CUDA-OpenGL Interop - CUDA API

Re the CUDA-OpenGL Interop APIs:

Needing some clarification on the relationships and mappings between CUDA objects (textures, surfaces, arrays, linear memory i.e. cudaMalloc( )) and OpenGL objects (buffers, textures, render buffers),

Specifically which OpenGL objects can map to which CUDA objects?

One at least seems clear -

OpenGL buffer (VBO) => CUDA linear memory pointer
Via cudaGraphicsGLRegisterBuffer( )
And cudaGraphicsMapResources( ) then
CudaGraphicsResourceGetMappedPointer( )

CudaGraphicsGLRegisterImage( ) -
Docs say it supports OpenGL texture or render buffer. In the case of mapping to a CUDA Surface object, is the flag = cudaGraphicsRegisterFlagsSurfaceLoadStore the only option to use?

Can an OpenGL texture be mapped to a writeable CUDA surface object?
Can an OpenGL texture or render buffer be mapped to a CUDA pointer?? (I.e. cudaGraphicResourceGetMappedPointer( cudaResourceToOpenGLTexture/Renderbuffer, …)

CudaGraphicsSubResourceGetMappedArray( ) - does it have to be passed a cuda resource registered as Image?

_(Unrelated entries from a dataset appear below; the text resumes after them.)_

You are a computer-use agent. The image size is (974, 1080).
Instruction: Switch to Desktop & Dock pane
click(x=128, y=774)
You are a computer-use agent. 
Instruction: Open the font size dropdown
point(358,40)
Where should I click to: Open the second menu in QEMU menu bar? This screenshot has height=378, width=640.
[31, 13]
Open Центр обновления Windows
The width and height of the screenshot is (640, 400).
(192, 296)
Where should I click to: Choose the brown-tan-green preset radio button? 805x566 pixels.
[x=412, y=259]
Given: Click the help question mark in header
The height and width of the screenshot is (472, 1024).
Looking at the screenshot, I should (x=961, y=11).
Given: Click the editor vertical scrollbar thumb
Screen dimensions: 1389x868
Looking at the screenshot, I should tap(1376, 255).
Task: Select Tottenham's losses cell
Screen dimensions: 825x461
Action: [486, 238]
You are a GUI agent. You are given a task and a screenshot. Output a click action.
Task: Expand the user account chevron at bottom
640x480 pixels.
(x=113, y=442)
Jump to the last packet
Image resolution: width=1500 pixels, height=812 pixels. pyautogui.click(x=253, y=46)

What is the difference between a CUDA texture, surface, and/or array?
Referring to CUDA Toolkit 12.1 docs section 3.2.14.3 : Are both textures and surfaces instances of the general (‘abstract’) CUDA array type, or is there more to it? Is the Array type ever used directly from CUDA or just as textures and/or surface?

Thanks

In general there is a connection between OpenGL textures and those things (CUDA texture, CUDA surface) that can access a cudaArray, and another connection between OpenGL buffers and CUDA linear memory (the type of stuff you get from cudaMalloc).

However, it’s possible to go from an OpenGL texture to an OpenGL buffer, if you do the work on the OpenGL side. This presentation albeit dated, is a good resource for basic understanding.

I don’t understand the question. What else would you use?

Yes.

for cudaGraphicsResourceGetMappedPointer: Texture: No, unless you do the opengl work first that I referenced. Buffer: yes.

A cudaArray is an opaque device memory buffer, which holds data. The data held in it requires a special device code access method (texture or surface API) and cannot be accessed using “ordinary” C++ style pointer/array access methods. cudaArray has its own API to set up.

A CUDA texture is a read-only, opaque object, that fetches data “through” the texture cache. The details of the texture cache are not well specified AFAIK, but the general idea is that some access patterns that might receive lesser benefit from an “ordinary” cache may receive greater benefit from the texture cache, due to its specific design and the specific access pattern (“spatial”). A CUDA texture can be backed by either a cudaArray, or linear memory, but there is not complete symmetry in terms of API or feature set between using a CUDA texture backed by linear memory vs. one backed by cudaArray.

A CUDA surface is like a texture, except that it is readable and writable. Furthermore, a surface cannot be backed by linear memory, AFAIK. It requires a cudaArray backing.

cudaArray is used by CUDA texture or CUDA surface, and is also an interchange format in CUDA/graphics interop. I’m not aware of other uses for cudaArray.

I’m not sure why it should be necessary to suggest that textures and surfaces are instances of cudaArray type. First of all, cudaArray is not abstract. There is a specific API to set it up. Second, we have already covered that textures need not be backed by cudaArray.

Robert - thanks for the fast and detailed reply.
You’ve answered almost all my questions - and thanks for the links to the refs - see below for a few follow-ons,

A CUDA texture is not necessarily backed by a cudaArray. It may be.

I don’t know that cudaArray is “defined” anywhere. However you can find references to it and usage examples in the texturing section of the programming guide as well as in the runtime API.

I’ve mentioned a few times that it is “opaque”. By this I mean there is no programmatic way to directly study it, or every aspect of its organization, or any underlying details with a few superficial exceptions such as things that were known at creation time like the dimensions, and the bulk storage requirements.